En effet, après l’exécution des travaux de la première tranche durant la période allant de juin jusqu’au mois de septembre, même avec un peu de retard, les services de l’APC ont donné le feu vert pour qu’une autre commande des tâches soit effectuée par les mêmes ouvriers choisis par le comité de pilotage de la commune, lors de la préparation du premier plan d’action auquel les pouvoirs publics ont consacré 280 millions de centimes. Toutefois, pour cette fois-ci, les ouvriers engagés auront à constituer une équipe de 7 éléments au lieu de 10, comme le stipule le contrat établi par l’APC, dont les services ont dû batailler pour convaincre ceux-ci (les tacherons) d’honorer le paiement des cotisations sociales inhérentes à 3 mois de travail.

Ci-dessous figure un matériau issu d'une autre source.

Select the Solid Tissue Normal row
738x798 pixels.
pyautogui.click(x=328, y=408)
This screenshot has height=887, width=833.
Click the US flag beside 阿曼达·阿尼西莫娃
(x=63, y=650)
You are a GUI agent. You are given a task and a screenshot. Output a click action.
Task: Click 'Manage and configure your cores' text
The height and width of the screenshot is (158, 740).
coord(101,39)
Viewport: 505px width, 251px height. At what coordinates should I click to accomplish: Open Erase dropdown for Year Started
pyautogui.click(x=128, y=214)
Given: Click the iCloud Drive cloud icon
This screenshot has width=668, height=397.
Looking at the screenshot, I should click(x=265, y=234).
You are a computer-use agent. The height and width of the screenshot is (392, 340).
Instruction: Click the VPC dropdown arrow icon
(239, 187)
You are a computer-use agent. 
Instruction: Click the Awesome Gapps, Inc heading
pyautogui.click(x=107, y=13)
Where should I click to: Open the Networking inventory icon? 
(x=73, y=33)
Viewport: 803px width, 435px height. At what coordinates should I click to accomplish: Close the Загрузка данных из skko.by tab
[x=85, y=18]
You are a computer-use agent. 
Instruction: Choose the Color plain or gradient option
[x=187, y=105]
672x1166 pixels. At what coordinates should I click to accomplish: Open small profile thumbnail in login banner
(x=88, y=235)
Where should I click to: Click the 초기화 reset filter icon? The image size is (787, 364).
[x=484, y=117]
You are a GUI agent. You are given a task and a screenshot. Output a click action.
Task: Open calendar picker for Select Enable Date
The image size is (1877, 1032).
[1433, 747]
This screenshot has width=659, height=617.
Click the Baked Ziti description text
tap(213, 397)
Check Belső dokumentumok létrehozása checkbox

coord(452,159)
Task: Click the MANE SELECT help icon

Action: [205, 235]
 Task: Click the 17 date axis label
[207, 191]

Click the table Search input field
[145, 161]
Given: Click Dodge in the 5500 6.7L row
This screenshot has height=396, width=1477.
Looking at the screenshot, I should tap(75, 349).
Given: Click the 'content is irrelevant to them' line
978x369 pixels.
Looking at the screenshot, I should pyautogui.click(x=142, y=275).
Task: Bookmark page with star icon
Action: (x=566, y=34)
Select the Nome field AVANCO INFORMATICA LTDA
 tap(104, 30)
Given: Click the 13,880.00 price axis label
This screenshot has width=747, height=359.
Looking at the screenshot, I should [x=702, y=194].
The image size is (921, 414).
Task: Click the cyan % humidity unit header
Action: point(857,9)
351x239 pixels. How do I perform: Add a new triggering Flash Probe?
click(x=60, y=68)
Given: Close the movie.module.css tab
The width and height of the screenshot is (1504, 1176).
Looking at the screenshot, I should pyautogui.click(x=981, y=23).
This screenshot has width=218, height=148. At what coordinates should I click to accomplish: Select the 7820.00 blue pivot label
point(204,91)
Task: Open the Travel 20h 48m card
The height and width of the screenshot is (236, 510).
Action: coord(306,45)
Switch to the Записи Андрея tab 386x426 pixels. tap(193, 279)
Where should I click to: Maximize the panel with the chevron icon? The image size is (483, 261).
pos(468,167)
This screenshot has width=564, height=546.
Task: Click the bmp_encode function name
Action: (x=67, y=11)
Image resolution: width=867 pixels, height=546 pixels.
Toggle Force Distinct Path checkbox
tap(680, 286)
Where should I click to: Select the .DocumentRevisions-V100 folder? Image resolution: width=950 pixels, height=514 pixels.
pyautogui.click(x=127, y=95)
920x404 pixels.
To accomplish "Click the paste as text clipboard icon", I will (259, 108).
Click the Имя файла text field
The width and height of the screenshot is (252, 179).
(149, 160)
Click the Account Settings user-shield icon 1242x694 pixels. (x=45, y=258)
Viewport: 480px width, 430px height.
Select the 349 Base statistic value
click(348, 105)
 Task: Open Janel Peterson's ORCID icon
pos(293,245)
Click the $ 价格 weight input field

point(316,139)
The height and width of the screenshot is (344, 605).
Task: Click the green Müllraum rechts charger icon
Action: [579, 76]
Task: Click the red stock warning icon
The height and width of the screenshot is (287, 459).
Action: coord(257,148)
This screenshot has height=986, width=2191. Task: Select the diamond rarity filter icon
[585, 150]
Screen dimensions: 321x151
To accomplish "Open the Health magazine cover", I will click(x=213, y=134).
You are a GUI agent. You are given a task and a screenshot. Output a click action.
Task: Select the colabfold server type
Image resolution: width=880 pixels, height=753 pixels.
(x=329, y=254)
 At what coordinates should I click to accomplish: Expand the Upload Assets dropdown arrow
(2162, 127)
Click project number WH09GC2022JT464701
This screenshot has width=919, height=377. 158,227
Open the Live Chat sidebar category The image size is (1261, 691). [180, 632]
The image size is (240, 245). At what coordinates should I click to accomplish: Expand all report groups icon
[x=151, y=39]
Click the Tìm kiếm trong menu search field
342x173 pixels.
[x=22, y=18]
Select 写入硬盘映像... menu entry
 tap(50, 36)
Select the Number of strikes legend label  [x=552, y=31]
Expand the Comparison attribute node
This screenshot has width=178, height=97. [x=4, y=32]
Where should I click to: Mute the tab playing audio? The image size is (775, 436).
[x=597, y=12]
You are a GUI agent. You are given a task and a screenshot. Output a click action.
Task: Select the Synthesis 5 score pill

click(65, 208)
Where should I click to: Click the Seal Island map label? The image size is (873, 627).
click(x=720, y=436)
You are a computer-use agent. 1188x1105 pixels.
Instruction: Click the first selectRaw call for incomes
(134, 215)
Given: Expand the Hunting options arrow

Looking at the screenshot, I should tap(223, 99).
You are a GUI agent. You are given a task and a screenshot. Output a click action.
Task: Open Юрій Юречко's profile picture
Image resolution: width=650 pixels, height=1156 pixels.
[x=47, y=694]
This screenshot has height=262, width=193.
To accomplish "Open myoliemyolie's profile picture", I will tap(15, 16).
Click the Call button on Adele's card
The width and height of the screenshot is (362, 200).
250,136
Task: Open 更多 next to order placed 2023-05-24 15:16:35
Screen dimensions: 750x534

C’est ce qui a retardé en partie le lancement de la deuxième étape des travaux d’intérêt général, selon le chef de service VRD de la commune de Boghni, qui a en outre souhaité « la levée des entraves administratives pour mettre en oeuvre la totalité du programme reparti sur trois périodes ». Tout compte fait, l’essentiel demeure dans le fait que sur le terrain, les opérations de nettoyage des lieux publics, des cimetières, des bordures des routes ainsi que le curage des avaloirs ont repris.
En principe, cela concernera toutes les cités du chef-lieu, la localité de Aït Mendes et de Tirmitine, où l’on s’attend aussi à une opération de plantation d’arbres à proximité des villages.